The Central Bank pledged Thursday to launch unlimited foreign exchange interventions if the ruble's exchange rate strays outside its target corridor, a response to the worldwide emerging market selloff.

In a statement, the Central Bank said interventions would be "unlimited in volumes until the point when the value of the dual currency basket returns to the operational range".

The bank runs a "dirty" float in which it conducts currency interventions when the ruble approaches the boundaries of a seven-ruble corridor against a currency basket made up of dollars and euros.

It wants to move to a free float by the start of next year, but the ruble's 6 percent slide this year has already led Economic Development Minister Alexei Ulyukayev — a former central banker — to call for a delay.

Emerging market currencies have been under intense pressure since the U.S. Federal Reserve said it would taper off its massive stimulus program, a flow of money that has bolstered many of the world's investments.

Under its current policy, the Central Bank shifts the basket by five kopecks when a standard allotment of $350 million in interventions is exhausted.

The Central Bank said earlier it had shifted the corridor by an unprecedented 25 kopecks, to 33.95 to 40.95 to the basket, indicating that interventions topped $1.75 billion on Wednesday as the ruble strayed outside the range.

The Russian currency firmed momentarily on the news against to as low as 40.88 before returning to trade at 41.05 against the basket.

Analysts in Moscow said the statement sought to clarify the mechanism used by the Central Bank for market players who may not be familiar with the principles on which it is based.

"We always understood it exactly this way. It is mostly for broader agents in the foreign exchange market to curb this panic, just to make sure that they know [the Central Bank] will intervene unlimited when it is needed," said Daria Isakova, an economist at VTB.
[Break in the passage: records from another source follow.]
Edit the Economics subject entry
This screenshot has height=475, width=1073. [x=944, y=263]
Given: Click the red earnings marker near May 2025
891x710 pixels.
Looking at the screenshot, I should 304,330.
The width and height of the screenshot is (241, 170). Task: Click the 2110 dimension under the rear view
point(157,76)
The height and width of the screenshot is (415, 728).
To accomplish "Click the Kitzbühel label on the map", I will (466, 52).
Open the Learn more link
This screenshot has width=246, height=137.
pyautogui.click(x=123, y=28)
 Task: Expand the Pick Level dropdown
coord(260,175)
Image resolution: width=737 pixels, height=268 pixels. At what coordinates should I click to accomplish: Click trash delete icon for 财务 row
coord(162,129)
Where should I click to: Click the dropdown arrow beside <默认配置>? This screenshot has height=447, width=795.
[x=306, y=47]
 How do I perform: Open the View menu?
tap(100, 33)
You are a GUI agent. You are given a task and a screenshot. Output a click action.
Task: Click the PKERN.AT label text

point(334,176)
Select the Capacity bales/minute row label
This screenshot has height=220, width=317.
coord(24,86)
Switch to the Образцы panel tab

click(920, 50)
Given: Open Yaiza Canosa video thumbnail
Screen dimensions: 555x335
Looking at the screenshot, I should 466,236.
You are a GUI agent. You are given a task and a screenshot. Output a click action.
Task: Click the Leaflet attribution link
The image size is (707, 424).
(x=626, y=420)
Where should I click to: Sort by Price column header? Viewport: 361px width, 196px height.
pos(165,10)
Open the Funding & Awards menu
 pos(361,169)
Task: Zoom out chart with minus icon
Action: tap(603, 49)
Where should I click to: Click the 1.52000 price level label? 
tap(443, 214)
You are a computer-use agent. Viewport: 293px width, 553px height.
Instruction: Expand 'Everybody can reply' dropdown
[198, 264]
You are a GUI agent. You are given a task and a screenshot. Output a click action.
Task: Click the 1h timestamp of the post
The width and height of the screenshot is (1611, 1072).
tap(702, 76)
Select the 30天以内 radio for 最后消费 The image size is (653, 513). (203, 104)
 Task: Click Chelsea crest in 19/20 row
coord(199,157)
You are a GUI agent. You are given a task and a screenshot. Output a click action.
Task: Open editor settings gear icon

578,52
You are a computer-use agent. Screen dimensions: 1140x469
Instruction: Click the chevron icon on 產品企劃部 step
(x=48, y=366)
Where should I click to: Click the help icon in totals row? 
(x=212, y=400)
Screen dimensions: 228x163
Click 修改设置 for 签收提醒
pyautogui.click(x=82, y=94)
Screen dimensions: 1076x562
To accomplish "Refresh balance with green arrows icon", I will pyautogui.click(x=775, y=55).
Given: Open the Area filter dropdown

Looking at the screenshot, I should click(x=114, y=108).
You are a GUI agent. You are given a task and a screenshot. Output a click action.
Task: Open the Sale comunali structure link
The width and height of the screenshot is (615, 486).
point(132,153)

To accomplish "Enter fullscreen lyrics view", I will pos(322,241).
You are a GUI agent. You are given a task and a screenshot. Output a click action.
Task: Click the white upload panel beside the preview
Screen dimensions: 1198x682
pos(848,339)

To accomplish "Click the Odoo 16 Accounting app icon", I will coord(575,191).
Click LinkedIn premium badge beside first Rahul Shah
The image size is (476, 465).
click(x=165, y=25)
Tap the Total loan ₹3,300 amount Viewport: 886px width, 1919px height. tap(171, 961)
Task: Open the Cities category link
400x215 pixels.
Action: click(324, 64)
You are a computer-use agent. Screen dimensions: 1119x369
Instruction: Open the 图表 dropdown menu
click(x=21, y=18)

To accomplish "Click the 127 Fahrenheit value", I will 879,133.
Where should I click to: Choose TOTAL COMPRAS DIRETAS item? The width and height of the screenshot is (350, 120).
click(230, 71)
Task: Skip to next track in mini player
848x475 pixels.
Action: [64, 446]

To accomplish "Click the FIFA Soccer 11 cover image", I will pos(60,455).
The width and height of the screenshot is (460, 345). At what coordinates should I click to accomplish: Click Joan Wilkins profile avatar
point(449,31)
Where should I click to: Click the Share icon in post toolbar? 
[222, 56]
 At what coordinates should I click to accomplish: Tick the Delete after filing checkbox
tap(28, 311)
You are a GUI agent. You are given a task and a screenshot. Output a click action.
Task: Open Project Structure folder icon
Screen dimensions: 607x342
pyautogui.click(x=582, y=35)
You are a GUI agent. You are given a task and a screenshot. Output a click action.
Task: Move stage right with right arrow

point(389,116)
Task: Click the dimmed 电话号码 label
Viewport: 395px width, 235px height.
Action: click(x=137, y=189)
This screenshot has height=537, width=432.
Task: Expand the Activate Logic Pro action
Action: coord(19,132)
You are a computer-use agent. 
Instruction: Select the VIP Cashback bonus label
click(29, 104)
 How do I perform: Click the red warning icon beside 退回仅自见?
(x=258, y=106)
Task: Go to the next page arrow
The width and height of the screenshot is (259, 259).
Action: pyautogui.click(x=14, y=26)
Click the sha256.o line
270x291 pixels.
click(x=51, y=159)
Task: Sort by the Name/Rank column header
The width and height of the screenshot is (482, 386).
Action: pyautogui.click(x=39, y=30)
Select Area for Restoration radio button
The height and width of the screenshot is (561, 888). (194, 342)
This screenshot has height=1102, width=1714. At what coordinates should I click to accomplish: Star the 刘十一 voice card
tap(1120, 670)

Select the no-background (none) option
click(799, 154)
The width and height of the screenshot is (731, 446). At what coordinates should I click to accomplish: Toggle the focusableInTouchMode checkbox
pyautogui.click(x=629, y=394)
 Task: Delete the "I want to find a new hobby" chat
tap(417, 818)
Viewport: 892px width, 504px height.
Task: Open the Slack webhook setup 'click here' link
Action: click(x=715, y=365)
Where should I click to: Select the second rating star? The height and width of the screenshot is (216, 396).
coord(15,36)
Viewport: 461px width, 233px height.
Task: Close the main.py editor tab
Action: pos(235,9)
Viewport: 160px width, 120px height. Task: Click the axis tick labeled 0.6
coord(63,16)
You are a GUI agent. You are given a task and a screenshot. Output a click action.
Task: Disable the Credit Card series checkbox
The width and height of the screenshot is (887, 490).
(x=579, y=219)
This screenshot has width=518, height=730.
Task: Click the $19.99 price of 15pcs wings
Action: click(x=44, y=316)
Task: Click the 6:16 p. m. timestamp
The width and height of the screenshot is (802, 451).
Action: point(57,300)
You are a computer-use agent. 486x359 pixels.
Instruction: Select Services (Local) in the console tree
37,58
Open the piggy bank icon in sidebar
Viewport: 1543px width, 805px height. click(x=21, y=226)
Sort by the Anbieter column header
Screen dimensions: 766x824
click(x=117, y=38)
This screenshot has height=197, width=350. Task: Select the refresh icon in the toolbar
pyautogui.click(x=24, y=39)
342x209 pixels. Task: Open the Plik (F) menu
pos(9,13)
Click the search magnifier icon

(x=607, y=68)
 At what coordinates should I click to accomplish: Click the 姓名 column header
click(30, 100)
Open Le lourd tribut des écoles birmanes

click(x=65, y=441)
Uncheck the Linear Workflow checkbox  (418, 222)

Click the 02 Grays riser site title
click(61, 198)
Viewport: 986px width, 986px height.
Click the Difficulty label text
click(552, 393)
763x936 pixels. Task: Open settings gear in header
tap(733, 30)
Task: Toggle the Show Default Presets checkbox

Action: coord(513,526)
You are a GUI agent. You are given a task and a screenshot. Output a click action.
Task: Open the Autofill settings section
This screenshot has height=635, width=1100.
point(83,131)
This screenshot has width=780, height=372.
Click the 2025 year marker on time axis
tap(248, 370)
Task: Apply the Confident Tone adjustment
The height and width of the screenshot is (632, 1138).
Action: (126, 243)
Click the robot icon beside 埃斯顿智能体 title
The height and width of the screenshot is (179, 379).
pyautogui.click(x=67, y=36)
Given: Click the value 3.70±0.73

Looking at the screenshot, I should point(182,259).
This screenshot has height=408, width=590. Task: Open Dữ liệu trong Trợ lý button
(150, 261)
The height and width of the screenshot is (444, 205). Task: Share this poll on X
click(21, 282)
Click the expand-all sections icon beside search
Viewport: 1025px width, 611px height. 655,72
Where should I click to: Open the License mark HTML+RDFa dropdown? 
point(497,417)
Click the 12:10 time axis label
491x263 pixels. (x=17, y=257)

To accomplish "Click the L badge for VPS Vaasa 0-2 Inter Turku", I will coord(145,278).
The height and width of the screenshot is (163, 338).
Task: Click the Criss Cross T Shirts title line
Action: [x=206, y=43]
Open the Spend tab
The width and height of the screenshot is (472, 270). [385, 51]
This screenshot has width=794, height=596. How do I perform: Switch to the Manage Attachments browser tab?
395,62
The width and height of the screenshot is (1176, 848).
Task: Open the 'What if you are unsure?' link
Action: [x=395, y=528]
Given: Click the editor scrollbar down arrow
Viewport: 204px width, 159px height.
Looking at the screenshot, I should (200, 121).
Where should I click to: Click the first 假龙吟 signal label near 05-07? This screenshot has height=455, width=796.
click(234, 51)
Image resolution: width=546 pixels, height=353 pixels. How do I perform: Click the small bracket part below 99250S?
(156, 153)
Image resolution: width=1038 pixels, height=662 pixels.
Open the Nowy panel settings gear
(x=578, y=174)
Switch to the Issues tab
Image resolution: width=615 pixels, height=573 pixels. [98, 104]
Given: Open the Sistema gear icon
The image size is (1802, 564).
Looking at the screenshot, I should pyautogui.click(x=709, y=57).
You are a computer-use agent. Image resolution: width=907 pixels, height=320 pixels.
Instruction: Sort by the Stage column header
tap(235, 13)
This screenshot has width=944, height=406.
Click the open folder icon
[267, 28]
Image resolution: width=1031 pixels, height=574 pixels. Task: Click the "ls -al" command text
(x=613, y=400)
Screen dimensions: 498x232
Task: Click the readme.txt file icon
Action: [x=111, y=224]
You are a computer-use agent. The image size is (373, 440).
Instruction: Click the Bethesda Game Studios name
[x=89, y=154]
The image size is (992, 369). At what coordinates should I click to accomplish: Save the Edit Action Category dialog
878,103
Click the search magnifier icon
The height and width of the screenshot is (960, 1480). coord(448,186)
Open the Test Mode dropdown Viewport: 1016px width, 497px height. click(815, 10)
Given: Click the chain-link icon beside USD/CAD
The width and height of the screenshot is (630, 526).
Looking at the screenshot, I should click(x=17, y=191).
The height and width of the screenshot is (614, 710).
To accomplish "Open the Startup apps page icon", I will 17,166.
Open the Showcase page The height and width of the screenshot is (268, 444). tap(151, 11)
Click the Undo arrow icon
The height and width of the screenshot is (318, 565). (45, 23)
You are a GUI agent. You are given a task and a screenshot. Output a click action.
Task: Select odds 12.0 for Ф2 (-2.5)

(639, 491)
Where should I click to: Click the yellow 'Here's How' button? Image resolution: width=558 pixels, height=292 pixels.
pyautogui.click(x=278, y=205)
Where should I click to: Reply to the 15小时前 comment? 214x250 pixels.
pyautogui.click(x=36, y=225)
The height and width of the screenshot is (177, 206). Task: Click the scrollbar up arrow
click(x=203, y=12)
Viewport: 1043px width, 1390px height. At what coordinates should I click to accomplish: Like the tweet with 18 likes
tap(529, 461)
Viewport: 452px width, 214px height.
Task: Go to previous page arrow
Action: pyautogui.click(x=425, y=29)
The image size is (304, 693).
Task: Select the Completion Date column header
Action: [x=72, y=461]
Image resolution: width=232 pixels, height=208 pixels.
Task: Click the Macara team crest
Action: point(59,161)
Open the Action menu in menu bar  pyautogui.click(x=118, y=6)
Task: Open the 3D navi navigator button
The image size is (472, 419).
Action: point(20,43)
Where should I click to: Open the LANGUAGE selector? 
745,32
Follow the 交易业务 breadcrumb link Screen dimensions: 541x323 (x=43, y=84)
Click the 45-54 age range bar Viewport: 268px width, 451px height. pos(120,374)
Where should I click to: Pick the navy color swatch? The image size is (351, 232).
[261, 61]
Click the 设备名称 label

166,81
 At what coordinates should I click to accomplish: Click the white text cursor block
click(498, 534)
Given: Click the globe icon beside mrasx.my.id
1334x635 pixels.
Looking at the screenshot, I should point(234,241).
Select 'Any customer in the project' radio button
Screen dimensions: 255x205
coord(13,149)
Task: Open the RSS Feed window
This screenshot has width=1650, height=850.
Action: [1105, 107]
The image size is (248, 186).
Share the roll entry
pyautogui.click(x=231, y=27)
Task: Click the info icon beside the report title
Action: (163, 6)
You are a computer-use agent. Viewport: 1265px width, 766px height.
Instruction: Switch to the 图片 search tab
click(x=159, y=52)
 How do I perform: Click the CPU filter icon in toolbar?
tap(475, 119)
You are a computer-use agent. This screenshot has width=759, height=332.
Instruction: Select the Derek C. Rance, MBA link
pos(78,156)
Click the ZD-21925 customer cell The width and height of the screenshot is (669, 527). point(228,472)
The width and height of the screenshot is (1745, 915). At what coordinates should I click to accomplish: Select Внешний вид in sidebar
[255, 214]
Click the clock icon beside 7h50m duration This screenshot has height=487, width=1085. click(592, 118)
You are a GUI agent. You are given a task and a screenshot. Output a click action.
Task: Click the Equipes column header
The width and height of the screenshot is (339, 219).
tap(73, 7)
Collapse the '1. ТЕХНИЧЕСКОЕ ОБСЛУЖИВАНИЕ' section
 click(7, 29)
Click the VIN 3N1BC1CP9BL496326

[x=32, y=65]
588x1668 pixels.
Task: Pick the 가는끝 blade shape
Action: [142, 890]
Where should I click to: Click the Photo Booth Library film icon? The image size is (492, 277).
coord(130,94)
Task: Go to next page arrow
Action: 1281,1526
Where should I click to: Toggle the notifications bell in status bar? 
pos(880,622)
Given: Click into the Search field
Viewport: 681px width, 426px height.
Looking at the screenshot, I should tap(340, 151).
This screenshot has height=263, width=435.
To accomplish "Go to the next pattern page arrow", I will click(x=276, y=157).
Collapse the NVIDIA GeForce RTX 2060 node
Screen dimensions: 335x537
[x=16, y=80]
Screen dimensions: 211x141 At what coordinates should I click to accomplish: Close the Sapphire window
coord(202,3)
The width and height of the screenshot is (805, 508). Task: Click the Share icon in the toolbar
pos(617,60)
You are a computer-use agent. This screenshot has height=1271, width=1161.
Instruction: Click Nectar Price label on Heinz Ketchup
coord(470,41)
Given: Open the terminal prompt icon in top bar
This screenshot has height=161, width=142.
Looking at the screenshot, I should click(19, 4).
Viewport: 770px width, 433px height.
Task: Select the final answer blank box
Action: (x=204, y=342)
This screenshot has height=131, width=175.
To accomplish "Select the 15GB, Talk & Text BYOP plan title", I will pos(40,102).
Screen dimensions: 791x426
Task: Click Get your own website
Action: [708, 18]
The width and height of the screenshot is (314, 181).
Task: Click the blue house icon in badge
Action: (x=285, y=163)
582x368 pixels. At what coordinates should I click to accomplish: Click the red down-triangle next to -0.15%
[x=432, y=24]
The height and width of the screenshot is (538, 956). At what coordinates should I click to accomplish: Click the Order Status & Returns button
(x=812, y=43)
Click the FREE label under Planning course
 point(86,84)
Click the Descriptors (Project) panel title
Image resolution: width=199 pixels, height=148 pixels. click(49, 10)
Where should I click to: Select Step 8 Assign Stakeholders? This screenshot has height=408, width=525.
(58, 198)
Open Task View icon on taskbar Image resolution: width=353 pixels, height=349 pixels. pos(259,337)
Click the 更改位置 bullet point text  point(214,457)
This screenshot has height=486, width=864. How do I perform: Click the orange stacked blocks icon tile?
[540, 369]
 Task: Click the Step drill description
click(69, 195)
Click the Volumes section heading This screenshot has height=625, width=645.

In the event that the ruble trades outside the boundaries of the exchange-rate corridor, the Central Bank would conduct unlimited interventions until the ruble again trades inside the corridor, or the corridor shifts to cover the spot market rate.

The maximum daily interventions under the Central Bank's dirty float, when the ruble trades inside the corridor, are $400 million.

Interventions were $138 million on Jan. 27, and $400 million on Jan. 28, the Central Bank said. It did not disclose a figure for Jan. 29.

The Central Bank's foreign reserves fell to $497 billion in the latest week from $510 billion at the start of the year, the Central Bank said separately, indicating it has significant firepower to back its interventions.